So future roadmap? What does that mean? 2017? 2018?


----------



## bradleys (Oct 31, 2007)

aaronwt said:


> So future roadmap? What does that mean? 2017? 2018?


I suspect it is significantly closer then that. TiVo doesn't generally tip it hand that far out with these types of filings.


----------



## Grakthis (Oct 4, 2006)

The mention of a 'with a TiVo Mini adapter' is especially interesting to me. That suggests a piece of hardware. Possibly something that allows MPG2 support while still allowing the client device to handle the UI pieces?


----------



## Austin Bike (Feb 9, 2003)

sbiller said:


> For TiVo to disclose this in a filing, it must be close.


I would disagree based on how long it took (or is taking) to get android support out there.

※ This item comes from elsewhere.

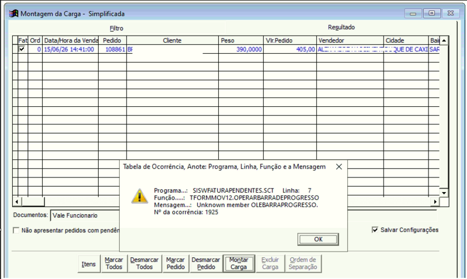Click the horizontal scrollbar thumb

click(33, 201)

Especially in dealing with the government, you want to go in early and have all your ducks in a row for the fight that will ultimately ensue.

This could also just be a way to put a "placeholder" out there to give them options in the future.

At my old company (semiconductors) we'd get patents on a lot of things that never made it into silicon, just to be sure we had it on paper first.


----------



## aaronwt (Jan 31, 2002)

bradleys said:


> I suspect it is significantly closer then that. TiVo doesn't generally tip it hand that far out with these types of filings.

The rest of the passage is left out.